“Persistent nudges of grace guiding the inward journey to gratitude and freedom.”

The Edwards family welcomed their first born, Marlene, on January 2, 1933 in Madison, Wisconsin. Her mother, Loretta Gill, came from a large Irish-Catholic family descended from John Gill, a 17th century settler in Maine. William Henry Edwards, Marlene’s father, was a member of the Army Reserve Corps which necessitated eight moves by the time Marlene was in eighth grade.

In spite of all these moves, Marlene’s mother made sure she attended Catholic schools wherever they were located: Muskegon, Michigan; Atlanta, Georgia; and Madison, Wisconsin. Until the age of fourteen, when her sister was born, Marlene as an only child became, in her own words, “independent, responsible, self-willed, and socially inept.”

Marlene first considered religious life when she was a fourth grader. Her mother’s extended family included a Dominican aunt, a first cousin who was a monsignor, and other cousins who were Jesuits. Marlene attended high school at St. Mary, Muskegon, where her teachers were Grand Rapids Dominicans. At the age of 17 she joined the Dominican Sisters at Marywood.

The prayer schedule in religious life was a challenge for Sister Marlene. In her own words: “I am a night person and do not function at all well in the early morning. I came to rely heavily on my own ideas and developed skills at getting my own way.” After Vatican II, the prayer schedule changed, lending itself more amenable for Marlene’s rhythm. Over time she became aware of how much God loved her even when she did not know it.

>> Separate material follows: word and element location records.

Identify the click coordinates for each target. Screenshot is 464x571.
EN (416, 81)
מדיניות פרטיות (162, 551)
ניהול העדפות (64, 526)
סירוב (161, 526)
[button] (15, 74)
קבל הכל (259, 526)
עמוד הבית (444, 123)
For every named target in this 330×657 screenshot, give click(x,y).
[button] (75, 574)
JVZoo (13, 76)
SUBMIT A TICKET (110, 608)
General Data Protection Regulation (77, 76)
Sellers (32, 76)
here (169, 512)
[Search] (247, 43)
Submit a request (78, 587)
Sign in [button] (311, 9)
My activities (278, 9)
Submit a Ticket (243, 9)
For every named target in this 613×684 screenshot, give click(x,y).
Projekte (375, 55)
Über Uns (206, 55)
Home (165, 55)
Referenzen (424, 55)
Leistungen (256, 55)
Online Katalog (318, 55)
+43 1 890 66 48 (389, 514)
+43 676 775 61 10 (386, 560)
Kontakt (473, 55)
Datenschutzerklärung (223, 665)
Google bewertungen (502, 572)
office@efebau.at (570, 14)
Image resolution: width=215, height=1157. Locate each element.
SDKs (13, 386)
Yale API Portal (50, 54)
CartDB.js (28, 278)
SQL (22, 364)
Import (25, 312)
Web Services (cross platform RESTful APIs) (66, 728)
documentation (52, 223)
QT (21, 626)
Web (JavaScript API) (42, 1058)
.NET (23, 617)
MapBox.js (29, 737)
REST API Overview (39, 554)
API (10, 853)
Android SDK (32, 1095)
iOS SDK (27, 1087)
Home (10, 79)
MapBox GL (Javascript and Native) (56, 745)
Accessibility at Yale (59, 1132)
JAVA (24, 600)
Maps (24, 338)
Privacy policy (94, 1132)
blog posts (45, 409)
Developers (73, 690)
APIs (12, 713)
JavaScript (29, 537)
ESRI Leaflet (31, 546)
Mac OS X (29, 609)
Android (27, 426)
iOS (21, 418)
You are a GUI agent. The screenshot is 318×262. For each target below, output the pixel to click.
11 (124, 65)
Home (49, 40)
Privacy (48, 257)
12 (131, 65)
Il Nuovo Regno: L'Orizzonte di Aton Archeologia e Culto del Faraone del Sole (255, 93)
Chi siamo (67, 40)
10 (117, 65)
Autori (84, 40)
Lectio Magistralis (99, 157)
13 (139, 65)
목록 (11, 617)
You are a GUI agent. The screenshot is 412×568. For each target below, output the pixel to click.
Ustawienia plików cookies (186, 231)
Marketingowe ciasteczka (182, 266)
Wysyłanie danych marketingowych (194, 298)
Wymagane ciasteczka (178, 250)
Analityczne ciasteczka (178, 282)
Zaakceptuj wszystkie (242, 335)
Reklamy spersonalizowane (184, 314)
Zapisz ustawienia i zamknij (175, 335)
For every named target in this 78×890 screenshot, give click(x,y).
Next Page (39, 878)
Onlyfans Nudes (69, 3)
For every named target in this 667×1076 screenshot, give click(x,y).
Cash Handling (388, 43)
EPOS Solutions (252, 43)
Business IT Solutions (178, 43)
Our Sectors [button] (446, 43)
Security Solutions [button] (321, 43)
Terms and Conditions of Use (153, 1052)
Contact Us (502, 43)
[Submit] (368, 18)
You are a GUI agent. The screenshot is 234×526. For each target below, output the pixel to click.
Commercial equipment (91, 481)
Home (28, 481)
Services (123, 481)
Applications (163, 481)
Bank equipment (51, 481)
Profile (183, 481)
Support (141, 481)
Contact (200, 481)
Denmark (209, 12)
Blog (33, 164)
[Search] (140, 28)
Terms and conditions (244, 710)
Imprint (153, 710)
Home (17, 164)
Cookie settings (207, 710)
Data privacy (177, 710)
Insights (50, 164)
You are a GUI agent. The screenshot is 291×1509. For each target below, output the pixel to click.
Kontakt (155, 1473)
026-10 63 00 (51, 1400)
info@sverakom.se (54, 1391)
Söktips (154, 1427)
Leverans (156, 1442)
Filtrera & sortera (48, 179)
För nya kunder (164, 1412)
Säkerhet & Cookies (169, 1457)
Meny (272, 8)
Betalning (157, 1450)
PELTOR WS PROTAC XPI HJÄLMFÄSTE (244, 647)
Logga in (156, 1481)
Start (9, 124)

After her first profession in 1952, Sister Marlene began a long career of service in Catholic schools and parishes as a teacher, principal, pastoral team member, and director of religious education at Blessed Sacrament, St. Thomas and St. Peter & Paul, Grand Rapids; St. Mary, Hannah; St. Joseph and Catholic Central, Muskegon; St. Francis, Traverse City; Holy Cross, Santa Cruz; St. Mary, Kingsley; Holy Trinity, Alpine; St. Alfred, Taylor; Holy Rosary, Bay City; St. Michael, Pinconning; St. John, Albion; and Our Lady of Perpetual Help, Chesaning.

Sister Marlene received a B.A. and M.A. in Religious Education from Aquinas College and an M.A. in Elementary Administration from Central Michigan University.

In a reflection, Sister Marlene related a pivotal moment in her life. “In 1970 I accidentally signed up for a Charismatic Retreat at our motherhouse. (God’s ‘accidents’ have been good for me!) My prayer life opened up and I learned to praise, to focus, to discern, and to listen.” Later, at the age of 62, she met a spiritual director who helped her know the gift of God’s love, mercy, compassion, and healing. “My heart has changed. I am less of a head person and more of a heart person now. . . I hunger for a deeper relationship with my Lord.”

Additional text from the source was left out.